This is quite humorous:

Isis[sic] sites have been moving onto the dark web in an attempt not to be discovered. But a hacking group called Ghost Sec, which is related to Anonymous, took the site down and replaced it with a message telling readers that there was “Too Much ISIS”.

“Enhance your calm,” the full message read. “Too many people are into this ISIS-stuff. Please gaze upon this lovely ad so we can upgrade our infrastructure to give you ISIS content you all so desperately crave.”

The ad — which linked to an online pharmacy where payments can be made in bitcoin, and which appears to be hosted by the hacking group — would allow people to click through to by online prescription drugs, including Prozac and Viagra.

Not that I condone this type of behavior, nor that I believe this will have any lasting affects on ISIS, but it is funny nonetheless.
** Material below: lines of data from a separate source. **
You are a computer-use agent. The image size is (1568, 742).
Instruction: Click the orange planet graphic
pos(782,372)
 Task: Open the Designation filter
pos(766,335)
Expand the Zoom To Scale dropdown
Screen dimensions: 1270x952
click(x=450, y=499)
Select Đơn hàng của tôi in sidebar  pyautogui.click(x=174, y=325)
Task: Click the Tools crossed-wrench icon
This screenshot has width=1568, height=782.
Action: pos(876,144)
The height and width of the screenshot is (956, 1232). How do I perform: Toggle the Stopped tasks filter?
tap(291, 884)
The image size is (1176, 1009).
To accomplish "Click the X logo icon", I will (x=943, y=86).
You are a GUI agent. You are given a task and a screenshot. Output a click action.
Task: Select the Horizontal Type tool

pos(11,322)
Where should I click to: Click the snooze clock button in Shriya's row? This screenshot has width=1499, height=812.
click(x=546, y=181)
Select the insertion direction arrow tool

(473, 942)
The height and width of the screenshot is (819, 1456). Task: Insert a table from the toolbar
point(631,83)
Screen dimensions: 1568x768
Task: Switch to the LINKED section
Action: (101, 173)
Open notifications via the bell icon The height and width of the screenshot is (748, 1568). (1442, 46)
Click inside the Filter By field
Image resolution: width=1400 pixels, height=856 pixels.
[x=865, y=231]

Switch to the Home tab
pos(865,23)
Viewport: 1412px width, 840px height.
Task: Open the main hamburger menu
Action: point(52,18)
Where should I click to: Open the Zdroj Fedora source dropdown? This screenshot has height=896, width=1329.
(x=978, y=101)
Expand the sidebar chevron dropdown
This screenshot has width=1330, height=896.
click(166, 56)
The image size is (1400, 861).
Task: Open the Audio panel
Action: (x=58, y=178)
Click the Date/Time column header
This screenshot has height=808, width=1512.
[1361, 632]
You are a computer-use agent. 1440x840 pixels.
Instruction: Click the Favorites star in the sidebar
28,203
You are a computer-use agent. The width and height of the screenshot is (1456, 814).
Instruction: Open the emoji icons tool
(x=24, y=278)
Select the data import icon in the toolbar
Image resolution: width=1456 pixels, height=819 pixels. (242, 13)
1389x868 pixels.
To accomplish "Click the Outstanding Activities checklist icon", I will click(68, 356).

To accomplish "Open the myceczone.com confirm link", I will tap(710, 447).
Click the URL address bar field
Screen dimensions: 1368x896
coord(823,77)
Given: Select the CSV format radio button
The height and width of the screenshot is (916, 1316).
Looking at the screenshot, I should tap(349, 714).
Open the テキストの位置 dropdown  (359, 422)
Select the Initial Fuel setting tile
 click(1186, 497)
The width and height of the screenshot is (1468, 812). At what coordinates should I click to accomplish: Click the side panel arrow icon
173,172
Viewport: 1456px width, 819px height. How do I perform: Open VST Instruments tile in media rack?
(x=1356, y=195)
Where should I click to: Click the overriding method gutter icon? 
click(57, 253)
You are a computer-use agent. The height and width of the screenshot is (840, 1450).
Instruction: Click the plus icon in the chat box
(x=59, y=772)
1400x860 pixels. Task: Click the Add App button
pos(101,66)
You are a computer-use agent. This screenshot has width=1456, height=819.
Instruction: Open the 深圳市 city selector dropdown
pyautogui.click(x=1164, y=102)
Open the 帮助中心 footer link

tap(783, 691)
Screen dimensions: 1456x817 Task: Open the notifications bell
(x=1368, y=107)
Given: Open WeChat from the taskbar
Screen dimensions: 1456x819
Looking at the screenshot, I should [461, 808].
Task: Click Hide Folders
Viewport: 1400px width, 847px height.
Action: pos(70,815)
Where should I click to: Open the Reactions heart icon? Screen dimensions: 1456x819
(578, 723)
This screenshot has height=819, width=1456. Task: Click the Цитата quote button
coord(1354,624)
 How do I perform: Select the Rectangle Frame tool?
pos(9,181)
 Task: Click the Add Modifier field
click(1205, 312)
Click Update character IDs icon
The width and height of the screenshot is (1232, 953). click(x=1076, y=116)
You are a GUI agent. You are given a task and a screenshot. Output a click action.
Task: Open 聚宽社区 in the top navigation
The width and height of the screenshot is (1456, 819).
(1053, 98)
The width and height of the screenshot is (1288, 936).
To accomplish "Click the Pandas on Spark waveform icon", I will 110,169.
Waqas Amir of HackRead on Anonymous hacking the Chilean government’s National Municipal Information System web site to protest police brutality:

Anonymous hacker behind this breach goes with the Twitter handle of CyberBloc and while talking to HackRead, we were told that the breach is in support of 18-year-old Exequiel Borbaran and 25-year-old Diego Guzman who were shot to death in a protest against the government.

Welcome to 2015 and how online protests – aka hacktivism – are conducted in the internet era.

Groups like Anonymous take matters into their own hands, hacking the intended target’s web site followed by stealing and posting private data online, or by defacing the web site and posting a political message of some sort. Like any form of protest, expect this to continue so long as it is a viable method of calling attention to a particular cause.